U.S. and German Scientists Honored with MetLife Foundation Awards for Medical Research in Alzheimer's Disease
WASHINGTON, Feb. 25 /PRNewswire/ -- Complementary approaches to Alzheimer's research were recognized as four scientists received the prestigious MetLife Foundation Awards for Medical Research in Alzheimer's Disease in Washington, D.C. during a scientific briefing and luncheon. Todd E. Golde, M.D., Ph.D., professor of neuroscience at the University of Florida and director of its Center for Translational Research in Neurodegenerative Diseases, and Edward H. Koo, M.D., professor of neuroscience at the University of California, San Diego School of Medicine, were honored alongside Eckhard Mandelkow, Ph.D., and Eva-Maria Mandelkow, M.D., Ph.D., director and principal investigator, respectively, of the Max-Planck-Institute for Structural Molecular Biology in Hamburg, Germany.
This year's recipients are examples of how differing schools of thought can come together to solve some of the world's most vexing problems.

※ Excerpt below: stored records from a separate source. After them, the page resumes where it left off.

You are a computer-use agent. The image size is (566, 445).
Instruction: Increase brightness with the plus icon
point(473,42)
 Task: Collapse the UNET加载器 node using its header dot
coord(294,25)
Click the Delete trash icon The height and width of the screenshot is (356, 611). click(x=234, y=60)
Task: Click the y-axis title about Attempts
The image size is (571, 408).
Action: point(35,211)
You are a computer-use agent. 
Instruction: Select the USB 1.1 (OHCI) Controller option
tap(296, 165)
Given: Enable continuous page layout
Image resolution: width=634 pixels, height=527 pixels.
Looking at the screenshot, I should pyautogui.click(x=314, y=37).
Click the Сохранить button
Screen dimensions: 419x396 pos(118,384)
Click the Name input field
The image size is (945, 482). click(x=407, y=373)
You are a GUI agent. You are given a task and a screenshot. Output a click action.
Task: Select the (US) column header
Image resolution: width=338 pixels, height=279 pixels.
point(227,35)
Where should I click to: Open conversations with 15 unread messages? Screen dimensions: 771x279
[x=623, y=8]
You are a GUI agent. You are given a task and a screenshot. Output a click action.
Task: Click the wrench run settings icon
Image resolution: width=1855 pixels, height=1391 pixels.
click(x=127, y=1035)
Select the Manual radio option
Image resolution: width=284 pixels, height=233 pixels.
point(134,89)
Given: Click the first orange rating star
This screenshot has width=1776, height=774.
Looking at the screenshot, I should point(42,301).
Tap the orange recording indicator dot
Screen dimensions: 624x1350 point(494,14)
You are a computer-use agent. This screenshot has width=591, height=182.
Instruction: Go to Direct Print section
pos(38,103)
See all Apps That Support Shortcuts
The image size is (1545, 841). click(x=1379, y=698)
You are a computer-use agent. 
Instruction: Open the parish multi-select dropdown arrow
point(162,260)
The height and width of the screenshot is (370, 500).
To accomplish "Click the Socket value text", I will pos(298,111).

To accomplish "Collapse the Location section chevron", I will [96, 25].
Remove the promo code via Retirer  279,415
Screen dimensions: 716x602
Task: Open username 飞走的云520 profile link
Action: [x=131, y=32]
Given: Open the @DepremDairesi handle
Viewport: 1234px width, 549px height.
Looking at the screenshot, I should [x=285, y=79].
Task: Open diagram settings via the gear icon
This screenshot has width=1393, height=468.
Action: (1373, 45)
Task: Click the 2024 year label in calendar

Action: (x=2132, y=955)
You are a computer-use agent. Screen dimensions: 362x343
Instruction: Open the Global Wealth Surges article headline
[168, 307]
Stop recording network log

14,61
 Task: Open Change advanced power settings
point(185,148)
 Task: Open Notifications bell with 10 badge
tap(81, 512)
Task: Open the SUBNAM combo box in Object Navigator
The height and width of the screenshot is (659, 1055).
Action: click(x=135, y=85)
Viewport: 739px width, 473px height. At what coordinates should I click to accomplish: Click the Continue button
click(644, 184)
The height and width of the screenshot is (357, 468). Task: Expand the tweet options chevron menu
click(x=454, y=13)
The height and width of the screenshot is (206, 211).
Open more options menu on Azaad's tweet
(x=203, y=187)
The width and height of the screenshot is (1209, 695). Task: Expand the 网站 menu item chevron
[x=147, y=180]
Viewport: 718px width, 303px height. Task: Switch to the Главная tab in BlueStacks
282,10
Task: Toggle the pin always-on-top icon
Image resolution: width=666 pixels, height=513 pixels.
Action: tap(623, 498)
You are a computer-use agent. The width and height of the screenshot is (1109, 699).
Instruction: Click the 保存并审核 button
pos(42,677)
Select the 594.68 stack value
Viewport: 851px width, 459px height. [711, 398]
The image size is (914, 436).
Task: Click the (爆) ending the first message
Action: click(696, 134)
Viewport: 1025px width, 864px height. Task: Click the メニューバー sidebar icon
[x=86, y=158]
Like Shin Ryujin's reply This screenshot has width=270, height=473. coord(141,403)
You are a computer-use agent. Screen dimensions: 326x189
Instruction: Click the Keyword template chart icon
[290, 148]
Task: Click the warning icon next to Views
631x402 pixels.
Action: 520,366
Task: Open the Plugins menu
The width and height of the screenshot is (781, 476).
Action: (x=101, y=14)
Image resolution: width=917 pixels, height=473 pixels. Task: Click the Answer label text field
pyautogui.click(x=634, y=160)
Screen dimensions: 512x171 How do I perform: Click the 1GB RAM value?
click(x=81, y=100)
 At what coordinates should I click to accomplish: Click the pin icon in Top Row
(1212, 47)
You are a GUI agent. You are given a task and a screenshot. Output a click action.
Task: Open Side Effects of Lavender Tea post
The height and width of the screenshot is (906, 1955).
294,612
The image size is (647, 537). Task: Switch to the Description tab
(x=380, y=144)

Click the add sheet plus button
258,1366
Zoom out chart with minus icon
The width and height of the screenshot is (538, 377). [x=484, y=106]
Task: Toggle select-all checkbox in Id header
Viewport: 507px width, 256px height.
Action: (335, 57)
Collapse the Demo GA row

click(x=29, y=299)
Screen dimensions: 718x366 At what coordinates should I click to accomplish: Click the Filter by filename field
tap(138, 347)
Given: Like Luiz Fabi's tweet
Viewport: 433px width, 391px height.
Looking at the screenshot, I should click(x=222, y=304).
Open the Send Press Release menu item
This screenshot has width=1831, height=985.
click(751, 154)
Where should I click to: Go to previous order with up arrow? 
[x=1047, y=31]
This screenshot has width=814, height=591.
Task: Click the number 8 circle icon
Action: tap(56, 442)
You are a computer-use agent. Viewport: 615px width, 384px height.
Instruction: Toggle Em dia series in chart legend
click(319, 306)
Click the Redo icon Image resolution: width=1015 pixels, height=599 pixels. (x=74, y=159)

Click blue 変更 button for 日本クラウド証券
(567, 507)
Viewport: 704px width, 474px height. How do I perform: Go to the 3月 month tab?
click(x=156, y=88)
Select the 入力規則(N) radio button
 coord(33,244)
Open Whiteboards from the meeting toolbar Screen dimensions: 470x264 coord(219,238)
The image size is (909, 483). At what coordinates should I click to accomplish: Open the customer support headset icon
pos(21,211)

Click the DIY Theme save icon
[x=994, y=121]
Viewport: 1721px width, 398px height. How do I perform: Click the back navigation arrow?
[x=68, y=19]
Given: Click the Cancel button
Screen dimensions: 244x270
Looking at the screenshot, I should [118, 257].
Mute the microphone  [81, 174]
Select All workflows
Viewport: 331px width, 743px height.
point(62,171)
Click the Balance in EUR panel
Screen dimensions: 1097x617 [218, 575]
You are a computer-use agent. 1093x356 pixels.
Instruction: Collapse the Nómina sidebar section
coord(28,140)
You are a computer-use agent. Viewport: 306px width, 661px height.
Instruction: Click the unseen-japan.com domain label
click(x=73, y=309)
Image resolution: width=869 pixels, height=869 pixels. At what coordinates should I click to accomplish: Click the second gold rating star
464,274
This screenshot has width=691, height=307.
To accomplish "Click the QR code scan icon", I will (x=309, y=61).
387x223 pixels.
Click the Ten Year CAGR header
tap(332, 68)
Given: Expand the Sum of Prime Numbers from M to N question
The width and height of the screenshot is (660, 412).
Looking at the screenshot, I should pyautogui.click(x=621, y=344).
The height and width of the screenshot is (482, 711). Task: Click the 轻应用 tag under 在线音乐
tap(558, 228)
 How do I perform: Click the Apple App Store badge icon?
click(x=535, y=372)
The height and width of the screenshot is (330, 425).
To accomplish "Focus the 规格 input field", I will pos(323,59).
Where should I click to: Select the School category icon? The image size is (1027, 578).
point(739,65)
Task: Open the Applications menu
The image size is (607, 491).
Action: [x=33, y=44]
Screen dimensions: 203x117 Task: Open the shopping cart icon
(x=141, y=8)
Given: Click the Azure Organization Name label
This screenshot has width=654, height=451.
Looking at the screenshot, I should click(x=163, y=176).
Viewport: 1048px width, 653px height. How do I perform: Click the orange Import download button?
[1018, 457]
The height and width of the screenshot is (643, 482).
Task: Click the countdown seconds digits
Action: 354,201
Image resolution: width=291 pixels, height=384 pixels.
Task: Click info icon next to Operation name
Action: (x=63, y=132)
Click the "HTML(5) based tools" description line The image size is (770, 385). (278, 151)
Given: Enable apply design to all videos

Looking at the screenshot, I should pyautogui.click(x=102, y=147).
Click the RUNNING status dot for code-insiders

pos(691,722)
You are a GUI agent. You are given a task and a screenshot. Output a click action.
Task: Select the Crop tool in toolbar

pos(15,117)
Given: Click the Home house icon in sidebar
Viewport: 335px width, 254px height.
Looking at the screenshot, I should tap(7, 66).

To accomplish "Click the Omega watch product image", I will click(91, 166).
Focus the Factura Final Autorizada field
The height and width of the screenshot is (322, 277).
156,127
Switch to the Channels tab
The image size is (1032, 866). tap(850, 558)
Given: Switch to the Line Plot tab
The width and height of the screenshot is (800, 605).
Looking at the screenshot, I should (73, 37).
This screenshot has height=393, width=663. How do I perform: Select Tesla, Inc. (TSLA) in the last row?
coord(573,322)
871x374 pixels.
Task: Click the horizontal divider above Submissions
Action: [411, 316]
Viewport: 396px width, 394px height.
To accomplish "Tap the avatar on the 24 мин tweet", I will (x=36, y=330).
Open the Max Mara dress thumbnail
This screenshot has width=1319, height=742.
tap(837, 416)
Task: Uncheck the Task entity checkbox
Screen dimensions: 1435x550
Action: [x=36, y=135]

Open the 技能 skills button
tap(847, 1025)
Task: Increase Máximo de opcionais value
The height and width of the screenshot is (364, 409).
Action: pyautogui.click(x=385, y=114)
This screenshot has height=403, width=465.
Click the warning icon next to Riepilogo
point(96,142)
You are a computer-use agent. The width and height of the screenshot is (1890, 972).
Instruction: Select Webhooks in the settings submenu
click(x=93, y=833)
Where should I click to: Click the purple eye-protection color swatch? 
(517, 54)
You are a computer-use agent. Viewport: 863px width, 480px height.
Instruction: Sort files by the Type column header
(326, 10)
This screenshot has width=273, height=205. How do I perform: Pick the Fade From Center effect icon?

Drs. Koo and Golde have together identified the gamma-secretase modulators that decrease production of the highly toxic 42 amino acid "long" form of ABeta, which holds great promise for drug therapies to treat or prevent Alzheimer's. Drs. Mandelkow and Mandelkow, a husband and wife team, have been seeking therapies through analysis of the pathological folding of tau protein, its aggregation to Alzheimer neurofibrillary tangles, and the development of inhibitors of this aberrant aggregation. Both approaches, though divergent in many ways, are now believed to hold promise for each other in disease treatment research.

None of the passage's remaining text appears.